You should take your child to the doctor if your child seems unwell or has other symptoms. 

 

 

 

 

What You Should Know About Nappy Rash

Even the best cared for babies may experience nappy rash.  Your baby’s tender skin is delicate and can be irritated by stools, urine, humidity, detergents, soaps, alcohol and chemicals in lotions and oils.

How To Recognise Nappy Rash

Nappy rash symptoms can vary from a shiny patch of red skin, scaly skins, spotty, bright red skin if the rash becomes secondarily infected.

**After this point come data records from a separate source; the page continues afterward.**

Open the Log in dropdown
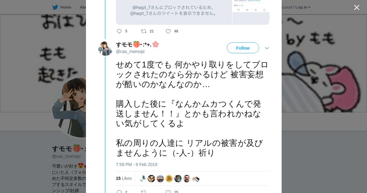 coord(302,7)
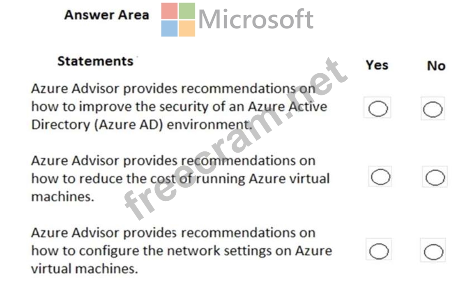Click the red square of Microsoft logo
Image resolution: width=472 pixels, height=281 pixels.
(x=169, y=11)
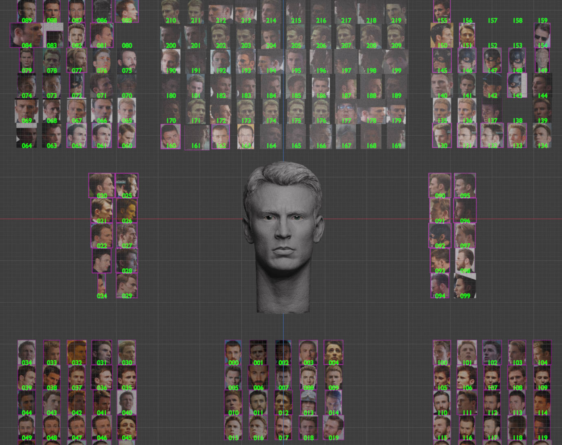Screen dimensions: 562x445
Task: Click helmet reference thumbnail 013
Action: 308,402
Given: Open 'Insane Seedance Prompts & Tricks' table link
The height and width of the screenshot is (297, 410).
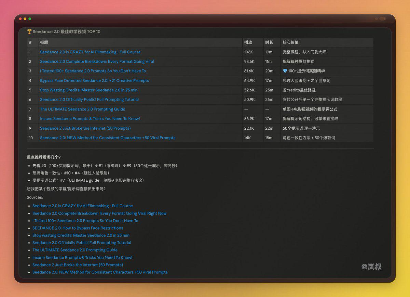Looking at the screenshot, I should tap(90, 119).
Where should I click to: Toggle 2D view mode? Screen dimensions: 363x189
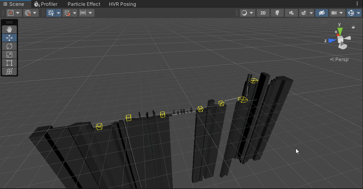click(x=263, y=13)
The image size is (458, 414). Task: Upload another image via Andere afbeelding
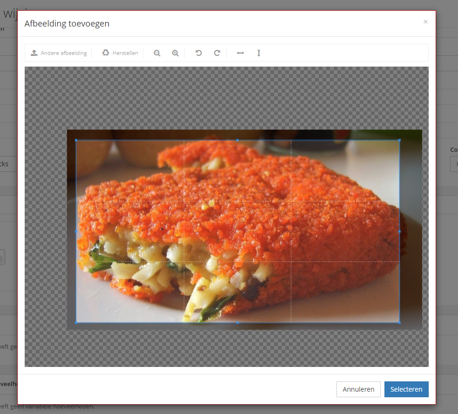coord(59,53)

When Does Nappy Rash Occur?

There may be no obvious reason for nappy rash occurring in your child.  Some babies have more sensitive skin than others and even the best cared for babies may experience nappy rash.  The most common cause is when the skin becomes inflamed after contact with the chemicals in urine, faeces or both.  Nappy rash is most likely to occur if nappies are not changed often enough or if the baby has diarrhea.  Friction caused by the nappy rubbing against baby’s delicate skin and washing detergents.

Nappy rash can happen at any time and there may be no obvious reasons as some babies naturally have more sensitive skin and may be more prone to the condition.

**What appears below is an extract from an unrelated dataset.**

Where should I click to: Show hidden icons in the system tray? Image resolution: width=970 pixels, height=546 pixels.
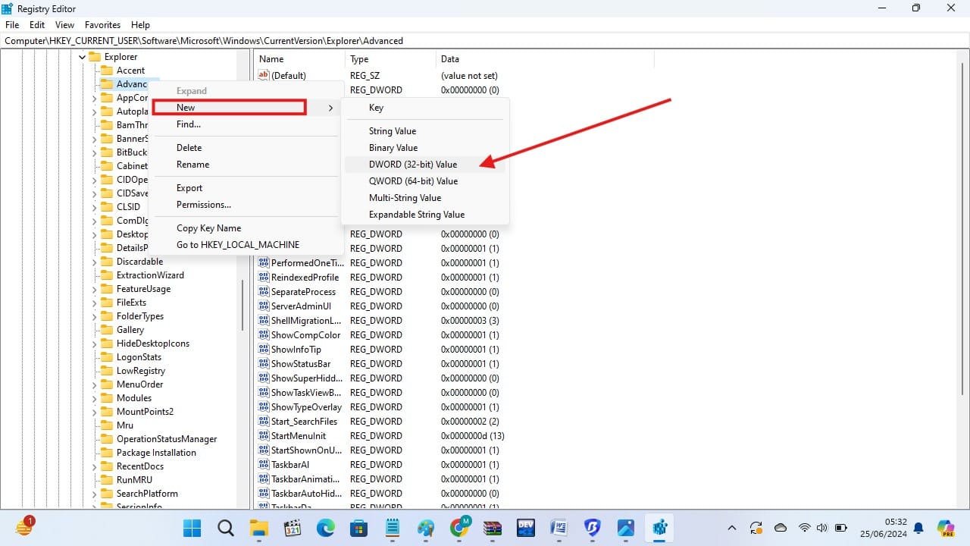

However, there are certain times where babies are more susceptible to nappy rash, such as:

  •  During teething
  • Changing from breast to bottle feeding
  • When starting on solid food
  • After antibiotics, which can upset baby’s digestive system
  • Drinking Cow’s milk for the first time.
  • Eating acidic foods such as citrus, tomatoes and strawberries.

Is Nappy Rash Serious?

The extent of nappy can vary greatly.  The burning and itching feeling of nappy rash may cause baby to be uncomfortable, irritable and restless.  While it may be sore for baby the good news is that it is usually not serious.

How To Prevent and Treat Nappy Rash

There are a number of ways to prevent baby from getting nappy rash:

  • Change baby’s nappy as soon as possible after soiling
  • Use a fragrance- and alcohol-free baby wipe
  • Wash the nappy area using warm cotton wool
  • Work in some nappy free time to let skin breathe
  • Change the nappy before putting the baby to sleep

If a rash persists speak to your doctor or healthcare professional.